Palliverse – What else would you like to see the Federal parties commit to, in order to improve palliative and end of life care in Australia?
Ben – The first thing would I suppose be the subject of my email – more fair access to end of life care (and by fair I mean, less cost shifted to patient or carer) at home for families. This could be via a specialised subsidy like a Centrelink Health Care Card for palliative care patients, or via direct funding to palliative care departments to supply medication to patients. I suspect the former is more ‘efficient’ than the latter, as not everyone needs specialist involvement and specialist departments do not exist everywhere.
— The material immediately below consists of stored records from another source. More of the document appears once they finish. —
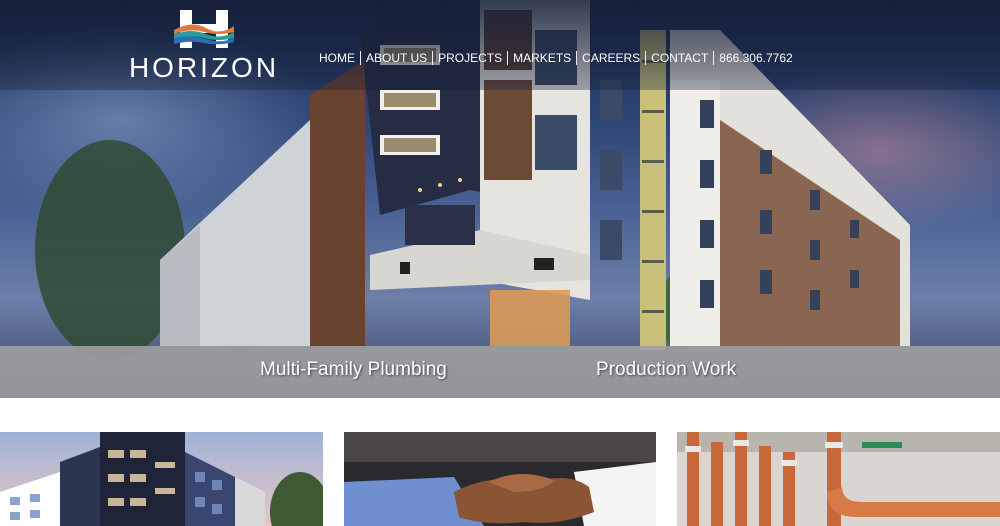  Describe the element at coordinates (756, 58) in the screenshot. I see `nav-phone-link: 866.306.7762` at that location.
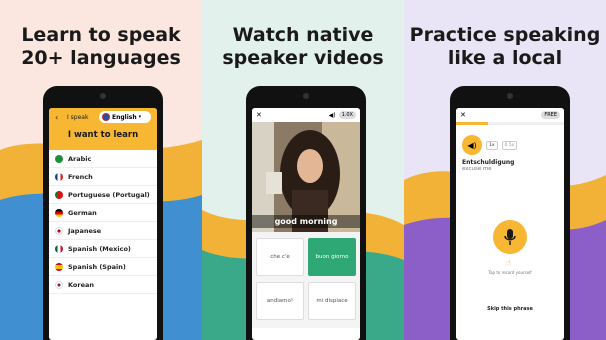 The width and height of the screenshot is (606, 340). Describe the element at coordinates (505, 58) in the screenshot. I see `headline-line-2: like a local` at that location.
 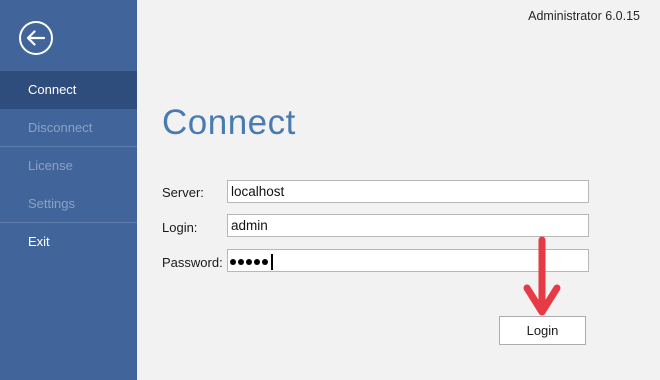 I want to click on password-label: Password:, so click(x=192, y=262).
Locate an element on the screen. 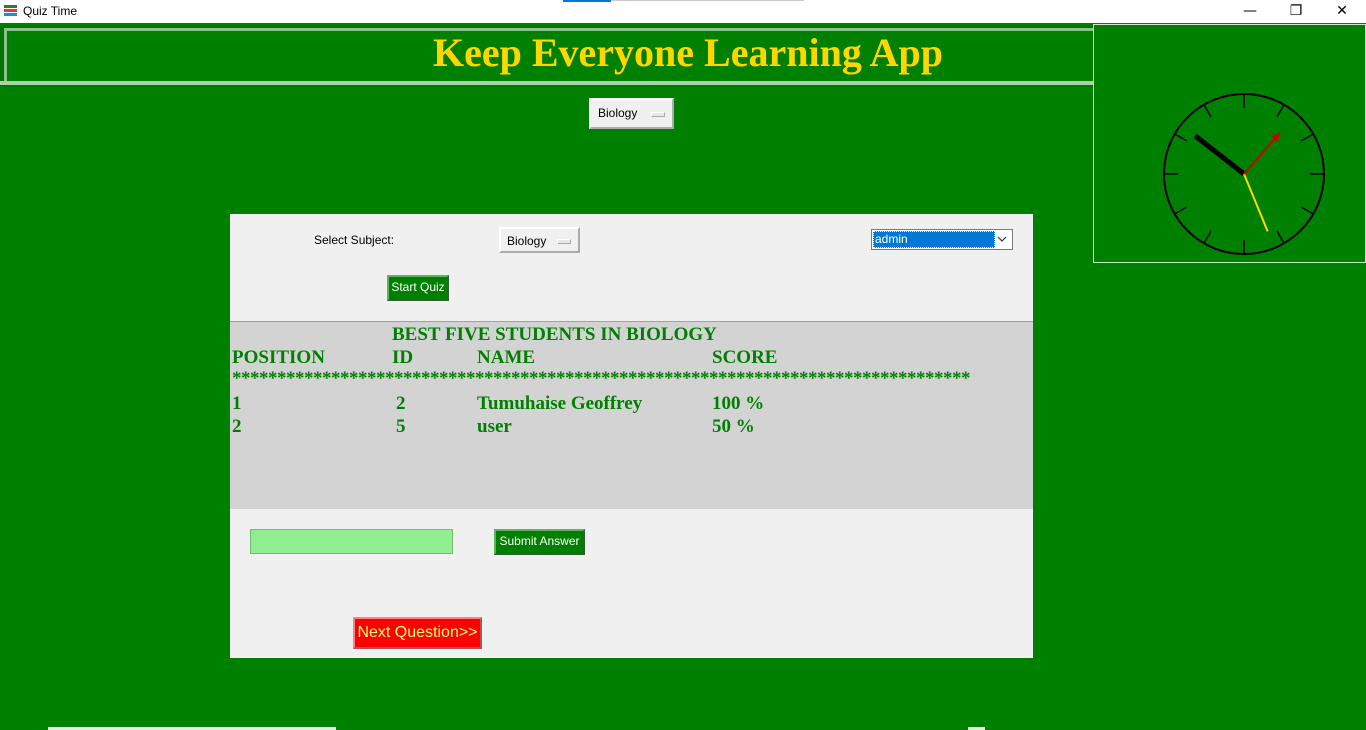  analog-clock is located at coordinates (1244, 174).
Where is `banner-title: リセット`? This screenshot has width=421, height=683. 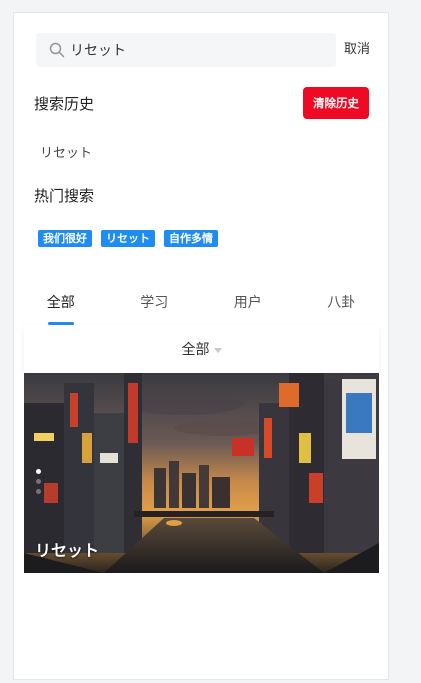
banner-title: リセット is located at coordinates (68, 550).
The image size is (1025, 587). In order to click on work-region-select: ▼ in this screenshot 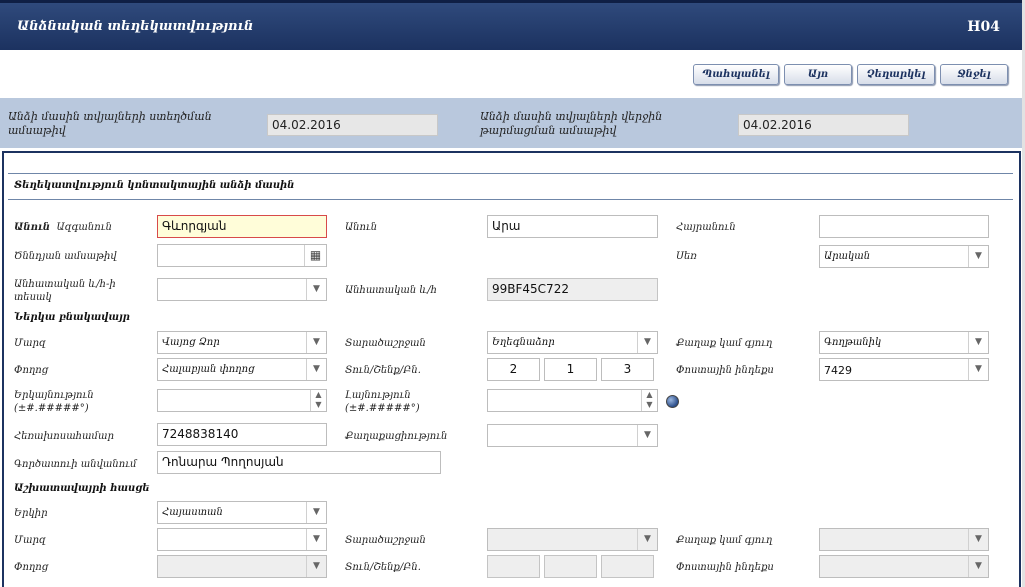, I will do `click(242, 540)`.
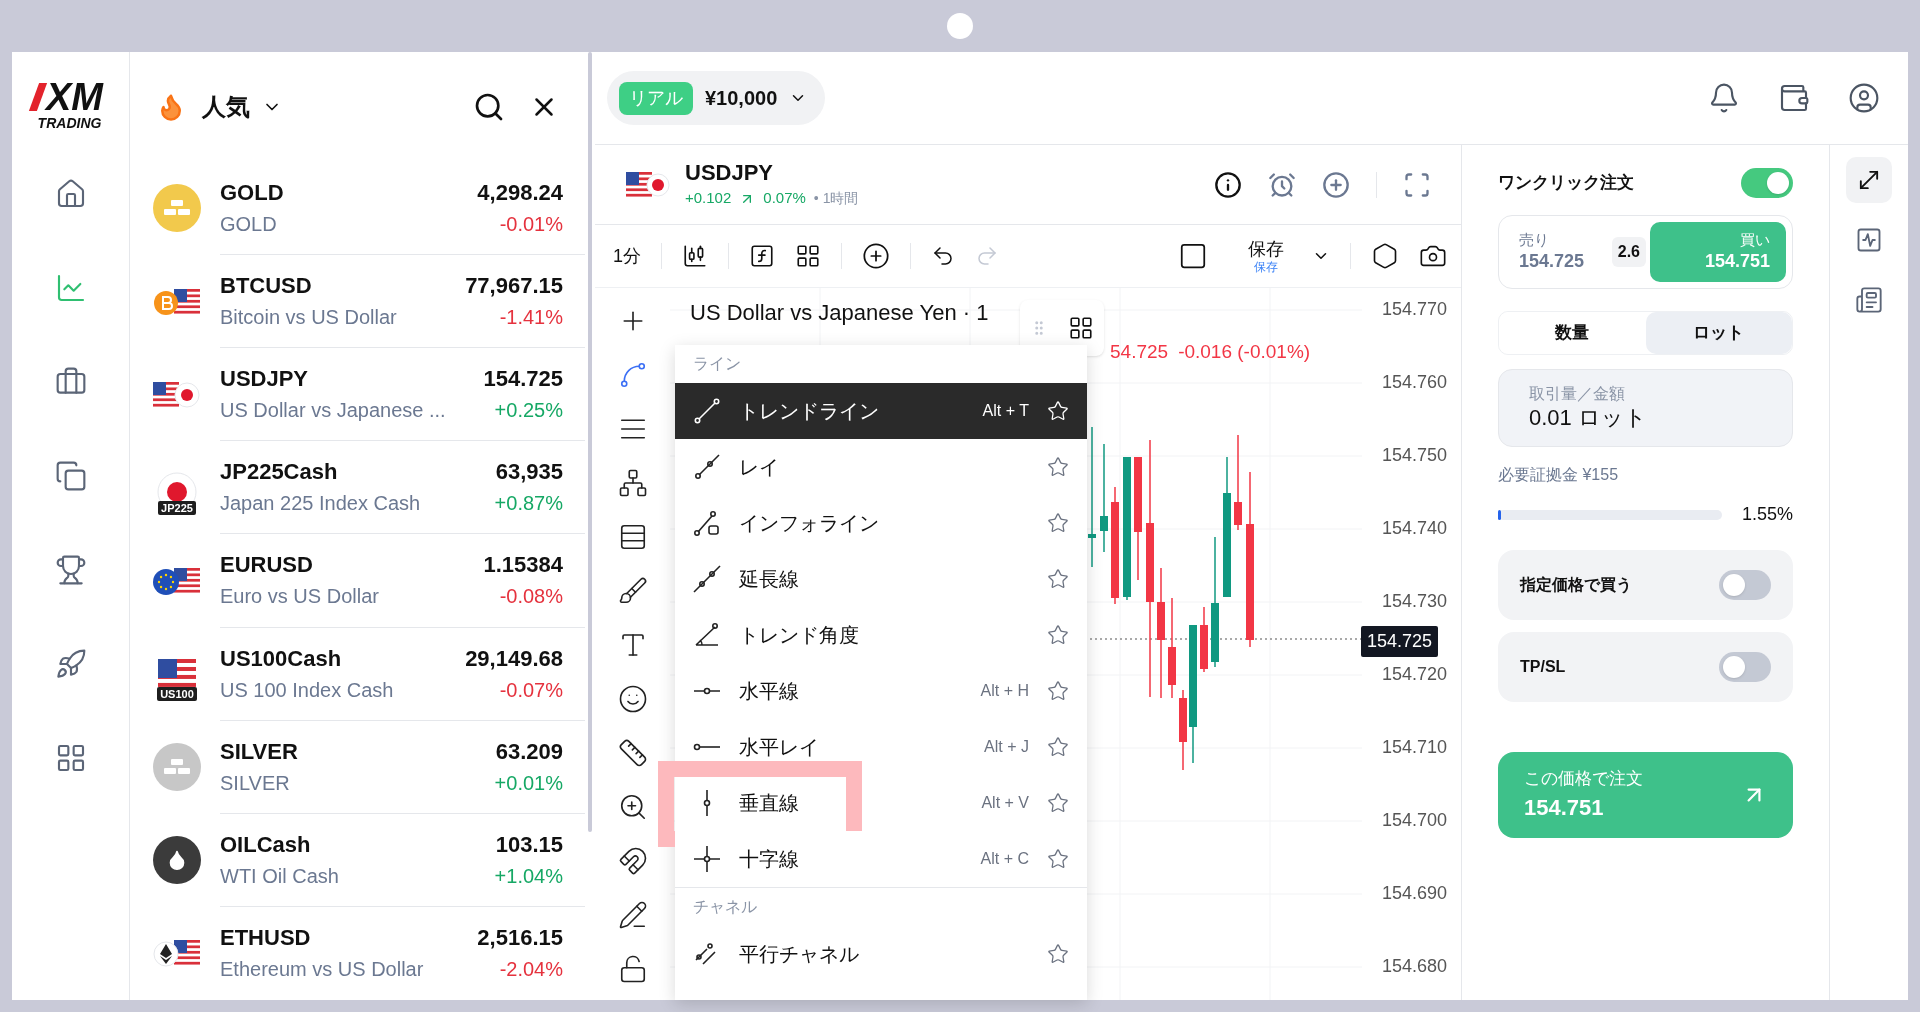 Image resolution: width=1920 pixels, height=1012 pixels. What do you see at coordinates (881, 467) in the screenshot?
I see `menu-item: レイ` at bounding box center [881, 467].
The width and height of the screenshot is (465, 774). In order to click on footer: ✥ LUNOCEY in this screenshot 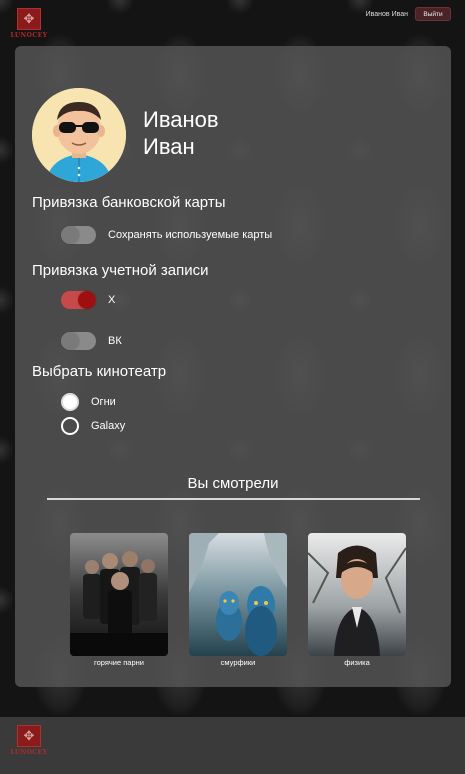, I will do `click(232, 746)`.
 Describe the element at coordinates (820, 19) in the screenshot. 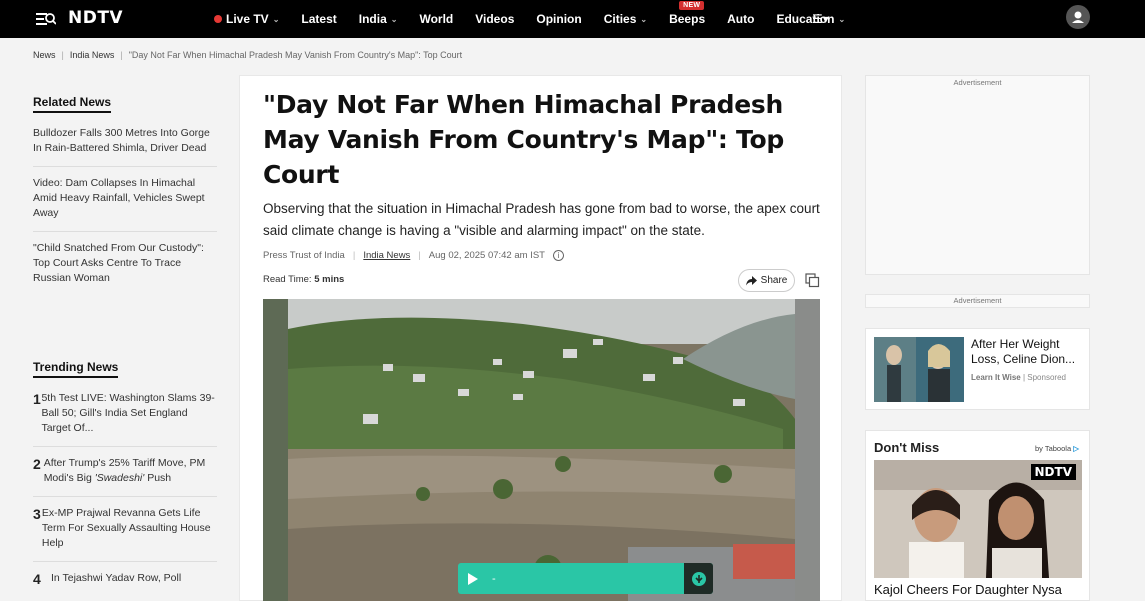

I see `hamburger-more-icon: ☰▾` at that location.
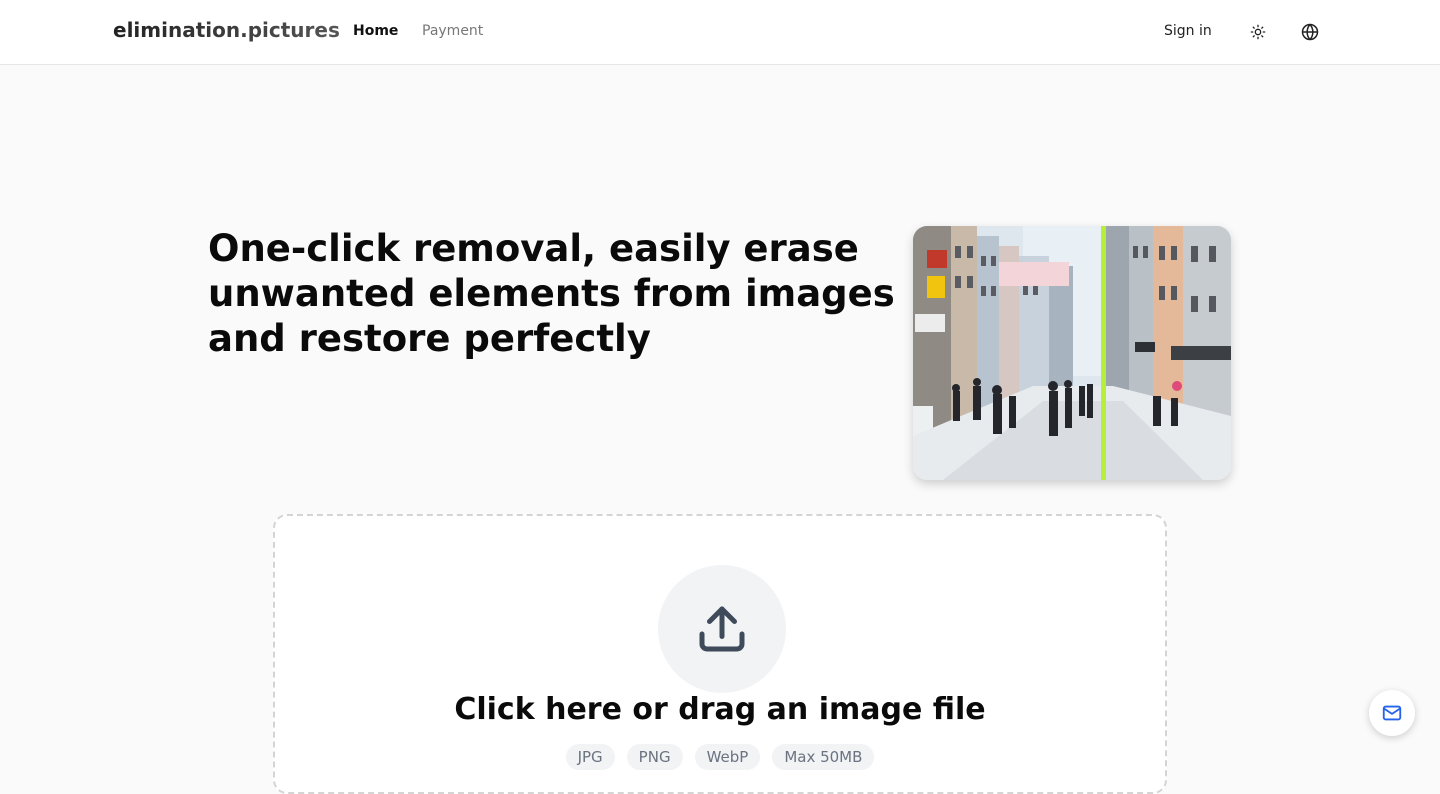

Secondly, I would like to see a firm commitment to developing a broader level of community service – ensuring that the community availability of skilled allied health, patient care assistants, nursing and medical staff is deepened and extended to all patients. I am very aware that my GP colleagues do the lions share of palliative care in the community; but for those that are complex and referred to a specialist service there needs to be more help accessible and available.
Thirdly, there was an interesting feasibility study published in the RACP’s Internal Medical Journal about an ‘extended care unit’ model, which I think deserves attention and more development… for the patients that don’t need the complex skillset of the inpatient PCU, don’t need the acute care of the hospital, aren’t able to go home, but prognostically it would not be fair to go through the aged care assessment process. Somewhere like a half-way house, where care can be provided, possibly as an expanded palliative medicine skillset – longitudinal sub-acute palliative care, in an inpatient-esque setting. I know the feasibility study showed a cost-benefit (which I’m sure makes administrators happy), the lack of stress associated with moving a relative to an aged care facility would surely make families and patients less concerned, and the availability of care and access would help promote dignity and comfort.